Background: KGF/FGF-7

KGF (keratinocyte growth factor), also known as FGF-7 (fibroblast growth factor-7), is one of 22 known members of the mouse FGF family of secreted proteins that plays a key role in development, morphogenesis, angiogenesis, wound healing, and tumorigenesis (1‑4). KGF expression is restricted to cells of mesenchymal origin. When secreted, it acts as a paracrine growth factor for nearby epithelial cells (1). KGF speeds wound healing by being dramatically upregulated in response to damage to skin or internal structures that results in high local concentrations of inflammatory mediators such as IL-1 and TNF-alpha. (2, 5). KGF promotes cell migration and invasion, and mediates melanocyte transfer to keratinocytes upon UVB radiation (6, 7). It has been used ectopically to avoid chemotherapy-induced oral mucositis in patients with hematological malignancies (1). Deletion of KGF affects kidney development, producing abnormally small ureteric buds and fewer nephrons (8). It also impedes hair follicle differentiation (9). The 194 amino acid (aa) KGF precursor contains a 31 aa signal sequence and, like all other FGFs, an ~120 aa beta -trefoil scaffold that includes receptor- and heparin-binding sites. KGF signals only through the IIIb splice form of the tyrosine kinase receptor, FGF R2 (FGF R2-IIIb/KGF R) (10). Receptor dimerization requires an octameric or larger heparin or heparin sulfate proteoglycan (11). FGF-10, also called KGF2, shares 51% aa identity and similar function to KGF, but shows more limited expression than KGF and uses an additional receptor, FGF R2-IIIc (12). Following receptor engagement, KGF is typically degraded, while FGF-10 is recycled (12). Mature human KGF, which is active across species, shares 98% aa sequence identity with bovine, equine, ovine and canine, 96% with mouse and porcine, and 92% with rat KGF, respectively.

References
  1. Finch, P.W. and J.S. Rubin (2006) J. Natl. Cancer Inst. 98:812.
  2. Werner, S. et al. (2007) J. Invest. Dermatol. 127:998.
  3. Werner, S. (1998) Cytokine Growth Factor Rev. 9:153.
  4. Mason, I.J. et al. (1994) Mech. Dev. 45:15.
  5. Geer, D.J. et al. (2005) Am. J. Pathol. 167:1575.

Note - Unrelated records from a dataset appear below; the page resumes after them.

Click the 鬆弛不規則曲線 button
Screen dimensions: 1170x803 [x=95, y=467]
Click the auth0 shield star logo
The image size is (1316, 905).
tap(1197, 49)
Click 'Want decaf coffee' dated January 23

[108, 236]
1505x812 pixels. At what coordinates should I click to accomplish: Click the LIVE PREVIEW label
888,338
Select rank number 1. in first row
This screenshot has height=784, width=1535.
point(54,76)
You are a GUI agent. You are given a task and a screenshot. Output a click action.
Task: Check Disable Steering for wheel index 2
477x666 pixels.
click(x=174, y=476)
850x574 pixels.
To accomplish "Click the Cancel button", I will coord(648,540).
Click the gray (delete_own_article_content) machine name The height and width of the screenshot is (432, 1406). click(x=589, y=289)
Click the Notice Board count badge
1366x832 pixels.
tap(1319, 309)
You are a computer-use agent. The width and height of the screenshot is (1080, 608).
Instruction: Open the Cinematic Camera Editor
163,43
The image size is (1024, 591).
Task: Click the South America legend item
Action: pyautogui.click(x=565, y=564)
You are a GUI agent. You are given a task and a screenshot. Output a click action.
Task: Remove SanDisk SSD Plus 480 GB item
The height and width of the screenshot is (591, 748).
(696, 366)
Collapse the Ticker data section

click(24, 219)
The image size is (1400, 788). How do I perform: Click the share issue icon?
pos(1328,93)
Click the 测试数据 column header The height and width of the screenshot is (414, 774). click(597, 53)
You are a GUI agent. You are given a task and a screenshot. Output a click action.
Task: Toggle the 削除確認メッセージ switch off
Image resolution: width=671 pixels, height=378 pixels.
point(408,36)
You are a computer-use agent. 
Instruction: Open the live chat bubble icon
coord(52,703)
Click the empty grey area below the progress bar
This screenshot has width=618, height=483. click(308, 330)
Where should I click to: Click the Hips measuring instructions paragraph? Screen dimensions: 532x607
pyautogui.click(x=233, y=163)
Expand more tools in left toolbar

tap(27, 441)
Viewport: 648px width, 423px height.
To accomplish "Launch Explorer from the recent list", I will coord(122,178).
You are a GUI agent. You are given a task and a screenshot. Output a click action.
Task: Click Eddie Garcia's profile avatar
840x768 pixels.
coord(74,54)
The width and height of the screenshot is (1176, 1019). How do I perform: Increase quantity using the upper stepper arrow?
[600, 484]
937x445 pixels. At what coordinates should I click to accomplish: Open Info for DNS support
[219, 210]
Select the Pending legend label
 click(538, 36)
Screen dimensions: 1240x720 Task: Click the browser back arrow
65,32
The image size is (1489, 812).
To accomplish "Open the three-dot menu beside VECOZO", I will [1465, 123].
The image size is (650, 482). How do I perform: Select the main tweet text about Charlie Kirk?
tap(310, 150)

  6. Niu, J. et al. (2007) J. Biol. Chem. 282:6001.
  7. Cardinali, G. et al. (2005) J. Invest. Dermatol. 125:1190.
  8. Qiao, J. et al. (1999) Development 126:547.
  9. Guo, L. et al. (1996) Genes Dev. 10:165.
  10. de Georgi, V. et al. (2007) Dermatol. Clin. 25:477.
  11. Hsu, Y-R. et al. (1999) Biochemistry 38:2523.
  12. Belleudi, F. et al. (2007) Traffic 8:1854.
Long Name
Keratinocyte Growth Factor
Entrez Gene IDs
2252 (Human); 403915 (Canine)
Alternate Names
FGF7; FGF-7; fibroblast growth factor 7HBGF-7; HBGF7; HBGF-7; Heparin-binding growth factor 7; keratinocyte growth factor; KGF; KGFfibroblast growth factor 7 (keratinocyte growth factor)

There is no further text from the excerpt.